Reputation: 26463
I have couple of sentences in UTF that I want to split based on first capital letter.
Examples:
"Tough Fox" -> "Tough", "Fox"
"Nice White Cat" -> "Nice", "White Cat"
"This is a lazy Dog" -> "This is a lazy", "Dog"
"This is hardworking Little Ant" -> "This is hardworking", "Little Ant"
What is pythonic way to do such splitting?
Upvotes: 1
Views: 160
Reputation: 16556
I would use re:
>>> import re
>>> l = ["Tough Fox", "Nice White Cat", "This is a lazy Dog" ]
>>> for i in l:
... print re.findall("[A-Z][^A-Z]*", i)
...
['Tough ', 'Fox']
['Nice ', 'White ', 'Cat']
['This is a lazy ', 'Dog']
Edit:
Okay, I thought that was a mistake.
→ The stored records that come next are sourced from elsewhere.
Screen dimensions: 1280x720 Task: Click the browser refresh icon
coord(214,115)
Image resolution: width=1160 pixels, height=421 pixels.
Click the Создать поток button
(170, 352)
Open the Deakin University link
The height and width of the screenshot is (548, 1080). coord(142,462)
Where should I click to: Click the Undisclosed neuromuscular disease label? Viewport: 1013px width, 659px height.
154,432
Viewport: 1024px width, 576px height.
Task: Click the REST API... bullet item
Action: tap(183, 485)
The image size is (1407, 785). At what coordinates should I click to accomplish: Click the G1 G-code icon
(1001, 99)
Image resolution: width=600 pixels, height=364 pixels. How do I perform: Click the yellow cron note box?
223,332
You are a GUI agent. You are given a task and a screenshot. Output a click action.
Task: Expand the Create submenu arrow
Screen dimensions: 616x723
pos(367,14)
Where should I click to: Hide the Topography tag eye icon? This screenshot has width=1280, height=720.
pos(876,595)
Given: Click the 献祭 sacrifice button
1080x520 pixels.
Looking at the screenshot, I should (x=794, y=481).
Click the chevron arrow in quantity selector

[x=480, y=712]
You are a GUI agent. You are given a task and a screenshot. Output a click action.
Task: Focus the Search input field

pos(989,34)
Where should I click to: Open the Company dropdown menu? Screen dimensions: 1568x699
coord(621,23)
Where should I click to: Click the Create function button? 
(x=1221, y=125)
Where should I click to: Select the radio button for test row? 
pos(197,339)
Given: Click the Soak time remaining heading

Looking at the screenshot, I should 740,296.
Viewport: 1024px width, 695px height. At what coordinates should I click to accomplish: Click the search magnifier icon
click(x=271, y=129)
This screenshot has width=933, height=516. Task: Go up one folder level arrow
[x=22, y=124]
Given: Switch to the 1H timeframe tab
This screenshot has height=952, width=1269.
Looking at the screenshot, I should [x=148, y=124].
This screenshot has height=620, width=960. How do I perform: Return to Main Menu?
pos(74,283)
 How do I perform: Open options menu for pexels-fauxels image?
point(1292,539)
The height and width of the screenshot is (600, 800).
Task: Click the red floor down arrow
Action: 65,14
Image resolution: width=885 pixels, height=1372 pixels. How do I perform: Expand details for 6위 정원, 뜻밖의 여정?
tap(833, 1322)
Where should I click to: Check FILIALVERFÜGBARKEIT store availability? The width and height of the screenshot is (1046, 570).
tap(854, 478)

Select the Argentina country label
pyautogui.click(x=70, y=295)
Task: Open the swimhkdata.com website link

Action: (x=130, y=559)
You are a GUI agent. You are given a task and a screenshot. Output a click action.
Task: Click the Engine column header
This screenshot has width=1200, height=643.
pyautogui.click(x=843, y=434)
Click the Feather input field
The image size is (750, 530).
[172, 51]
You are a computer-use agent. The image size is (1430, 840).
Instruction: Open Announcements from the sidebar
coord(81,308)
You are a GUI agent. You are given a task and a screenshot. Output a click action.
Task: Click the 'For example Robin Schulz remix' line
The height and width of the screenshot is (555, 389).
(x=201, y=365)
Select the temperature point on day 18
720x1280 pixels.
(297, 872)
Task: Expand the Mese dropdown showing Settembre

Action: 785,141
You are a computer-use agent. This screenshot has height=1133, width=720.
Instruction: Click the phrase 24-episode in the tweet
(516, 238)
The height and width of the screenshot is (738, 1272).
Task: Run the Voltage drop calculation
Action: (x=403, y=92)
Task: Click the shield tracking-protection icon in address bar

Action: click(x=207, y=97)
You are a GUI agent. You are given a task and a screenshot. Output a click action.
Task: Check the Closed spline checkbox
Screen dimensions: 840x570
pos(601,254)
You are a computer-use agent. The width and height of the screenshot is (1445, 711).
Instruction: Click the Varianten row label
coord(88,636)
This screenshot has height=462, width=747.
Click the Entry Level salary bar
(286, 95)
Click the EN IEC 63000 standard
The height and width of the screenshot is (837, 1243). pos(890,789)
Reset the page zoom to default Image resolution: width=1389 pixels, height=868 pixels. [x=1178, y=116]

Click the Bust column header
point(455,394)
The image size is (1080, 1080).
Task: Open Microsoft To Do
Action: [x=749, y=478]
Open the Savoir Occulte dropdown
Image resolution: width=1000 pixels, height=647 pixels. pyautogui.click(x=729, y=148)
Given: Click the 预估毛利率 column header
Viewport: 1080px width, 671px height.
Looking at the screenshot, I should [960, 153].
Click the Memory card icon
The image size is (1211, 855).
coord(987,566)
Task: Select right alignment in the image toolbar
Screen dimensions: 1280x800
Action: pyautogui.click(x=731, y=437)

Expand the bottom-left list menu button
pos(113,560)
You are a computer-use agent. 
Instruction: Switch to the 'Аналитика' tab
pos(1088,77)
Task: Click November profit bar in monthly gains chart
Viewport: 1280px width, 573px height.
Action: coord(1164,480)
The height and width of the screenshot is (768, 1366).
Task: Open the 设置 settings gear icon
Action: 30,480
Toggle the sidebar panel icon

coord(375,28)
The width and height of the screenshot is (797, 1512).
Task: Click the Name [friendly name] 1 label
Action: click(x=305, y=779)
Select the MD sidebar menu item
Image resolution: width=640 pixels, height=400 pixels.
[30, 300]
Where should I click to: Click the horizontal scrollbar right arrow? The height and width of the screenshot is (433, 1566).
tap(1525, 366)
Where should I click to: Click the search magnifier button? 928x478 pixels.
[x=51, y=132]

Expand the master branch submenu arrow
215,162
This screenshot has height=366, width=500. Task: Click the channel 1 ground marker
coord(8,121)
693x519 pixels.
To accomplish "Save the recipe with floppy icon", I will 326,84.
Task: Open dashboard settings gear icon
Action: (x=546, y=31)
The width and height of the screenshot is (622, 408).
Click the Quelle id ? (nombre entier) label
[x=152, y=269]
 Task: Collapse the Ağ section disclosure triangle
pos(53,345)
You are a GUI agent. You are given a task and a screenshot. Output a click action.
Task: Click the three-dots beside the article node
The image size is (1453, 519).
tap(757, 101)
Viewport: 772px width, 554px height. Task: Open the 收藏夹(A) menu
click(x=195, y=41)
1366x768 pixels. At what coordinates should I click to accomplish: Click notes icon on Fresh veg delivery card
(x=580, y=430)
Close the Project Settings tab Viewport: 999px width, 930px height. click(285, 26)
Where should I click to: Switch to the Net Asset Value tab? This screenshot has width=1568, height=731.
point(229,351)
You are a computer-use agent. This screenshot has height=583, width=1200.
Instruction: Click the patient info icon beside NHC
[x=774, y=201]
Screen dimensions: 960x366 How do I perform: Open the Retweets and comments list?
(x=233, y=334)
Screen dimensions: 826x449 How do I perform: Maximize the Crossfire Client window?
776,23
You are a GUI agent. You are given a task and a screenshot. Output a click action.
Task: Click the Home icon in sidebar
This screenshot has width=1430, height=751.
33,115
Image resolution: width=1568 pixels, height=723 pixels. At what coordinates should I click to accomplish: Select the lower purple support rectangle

So now I am a little late, and re.split(..., s, maxsplit=1)
is imho the best way, but you could still do it without maxsplit:
>>> for i in l:
... print re.findall("^[^ ]*|[A-Z].*", i)
...
['Tough', 'Fox']
['Nice', 'White Cat']
['This', 'Dog']
Upvotes: 3
Reputation: 32497
If you want to split a string on each capital letter following a whitespace
import re
s = "Tough Fox"
re.split(r"\s(?=[A-Z])", s, maxsplit=1)
['Tough', 'Fox']
The re.split
method is equivalent to the Python builtin str.split
, but allows a regular expression to be used as split pattern.
The regex first looks for a whitespace (\s
) as the split pattern. This pattern will be eaten by the re.split
operation.
The (?=...)
part tells is a read-ahead predicate expression. The next character(s) in the string must match this predicate (in this case any capital letter, [A-Z]
). However, this part is not considered part of the match, so it will not be eaten by the re.split
operation.
The maxsplit=1
will make sure that only one split (maximum two items) occur.
Upvotes: 3
Reputation: 1122152
Use re.split()
with a limit:
space_split = re.compile(r'\s+(?=[A-Z])')
result = space_split.split(inputstring, 1)
Demo:
>>> import re
>>> space_split = re.compile(r'\s+(?=[A-Z])')
>>> l = ["Tough Fox", "Nice White Cat", "This is a lazy Dog" ]
>>> for i in l:
... print space_split.split(i, 1)
...
['Tough', 'Fox']
['Nice', 'White Cat']
['This is a lazy', 'Dog']
Upvotes: 1
Reputation: 65791
Maybe like this:
In [1]: import re
In [2]: def split(s):
...: return re.split(r'\W(?=[A-Z])', s, 1)
...:
In [3]: l = ["Tough Fox", "Nice White Cat", "This is a lazy Dog" ]
In [4]: for s in l:
...: print(split(s))
...:
['Tough', 'Fox']
['Nice', 'White Cat']
['This is a lazy', 'Dog']
Upvotes: 1